Et si j’insiste sur le mot, c’est qu’il insiste lui aussi, sans pour autant dépasser cette bizarrerie de surface. Avec chaque idée gentiment absurde (le réveil qui sonne 7h60, la pluie dans le bureau, le palmier transformé en sapin), il est capable d’étirer une scène sur dix bonnes minutes, sans jamais parvenir à créer le malaise qu’il voudrait atteindre, la faute à une réalisation classico-statique (plan généraux frontaux, champs-contrechamps: Dupieux soigne ses flous et sa mise au point, mais le Canon 5D ne permet pas tout), et à une narration bien trop linéaire, dans laquelle un mini-sketch chasse l’autre. L’humour «décalé» tombe à plat, l’ennui s’installe. Aucune invention formelle, aucun enjeu : «It doesn’t make sense!» Tu l’as dit, Dolph, tout ça n’a aucun sens, même en cherchant bien.

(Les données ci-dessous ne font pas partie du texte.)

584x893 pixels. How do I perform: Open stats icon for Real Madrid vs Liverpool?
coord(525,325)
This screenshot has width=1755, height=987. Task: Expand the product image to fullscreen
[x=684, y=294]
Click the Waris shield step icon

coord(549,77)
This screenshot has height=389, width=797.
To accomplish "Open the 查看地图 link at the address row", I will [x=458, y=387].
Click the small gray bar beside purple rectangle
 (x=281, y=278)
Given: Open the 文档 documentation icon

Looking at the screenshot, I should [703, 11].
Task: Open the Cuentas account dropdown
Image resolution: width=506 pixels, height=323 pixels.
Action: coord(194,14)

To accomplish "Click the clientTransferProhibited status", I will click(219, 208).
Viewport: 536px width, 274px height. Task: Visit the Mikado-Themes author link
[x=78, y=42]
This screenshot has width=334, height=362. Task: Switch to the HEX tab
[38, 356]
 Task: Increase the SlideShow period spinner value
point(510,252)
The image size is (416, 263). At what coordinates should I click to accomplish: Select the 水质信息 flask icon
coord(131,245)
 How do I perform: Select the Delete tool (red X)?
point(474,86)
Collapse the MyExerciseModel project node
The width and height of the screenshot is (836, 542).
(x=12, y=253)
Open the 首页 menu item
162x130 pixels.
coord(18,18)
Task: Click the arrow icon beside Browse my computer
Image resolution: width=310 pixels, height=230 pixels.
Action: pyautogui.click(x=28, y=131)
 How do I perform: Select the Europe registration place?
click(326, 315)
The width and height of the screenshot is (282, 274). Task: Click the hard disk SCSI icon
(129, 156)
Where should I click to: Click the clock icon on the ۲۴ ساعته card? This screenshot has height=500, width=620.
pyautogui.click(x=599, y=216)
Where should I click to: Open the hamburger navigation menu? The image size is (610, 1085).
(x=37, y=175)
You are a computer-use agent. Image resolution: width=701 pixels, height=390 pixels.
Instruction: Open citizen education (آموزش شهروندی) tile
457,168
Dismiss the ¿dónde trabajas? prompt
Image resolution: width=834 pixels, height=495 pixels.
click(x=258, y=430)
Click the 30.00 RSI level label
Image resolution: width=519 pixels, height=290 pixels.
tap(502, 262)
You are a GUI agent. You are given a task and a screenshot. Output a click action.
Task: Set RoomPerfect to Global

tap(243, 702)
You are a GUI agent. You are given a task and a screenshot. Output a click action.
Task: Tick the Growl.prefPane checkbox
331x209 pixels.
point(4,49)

Dupieux aimerait qu’on le rattache aux grands surréalistes, Bunuel et Lynch en tête: sauf que chez ces derniers, toute bizarrerie répond à une logique souterraine très précise, et s’accompagne d’un style cinématographique personnel et constamment créatif. Dans Wrong, lors d’une courte séquence en flash-forward avec Eric Judor, il se passe enfin quelque chose. Sous le coup d’une distorsion formelle absente du reste du film, le bizarre se transforme soudain en inquiétante étrangeté: on entrevoit alors l’horizon d’angoisse existentielle visé par Dupieux. Malheureusement, ça ne dure qu’un instant, et on retrouve très rapidement les blagues pas drôles à base de caca de chien. On peut sans problème admirer le mode de production du film (petit budget, équipe technique française et acteurs américains, tournage au coeur de l’americana) ainsi que la direction d’acteurs; on peut également féliciter Dupieux d’être parvenu à créer le «ton hyperréaliste» – que l’on qualifiera pour notre part de solennel et finalement très premier degré – qu’il cherchait depuis longtemps. Mais à moins d’être, comme lui, «passionné par les relations homme-chien», il paraît difficile de s’enthousiasmer pour ce film faussement bizarre mais vraiment chiant, qui se plombe lui-même par sa candide prétention.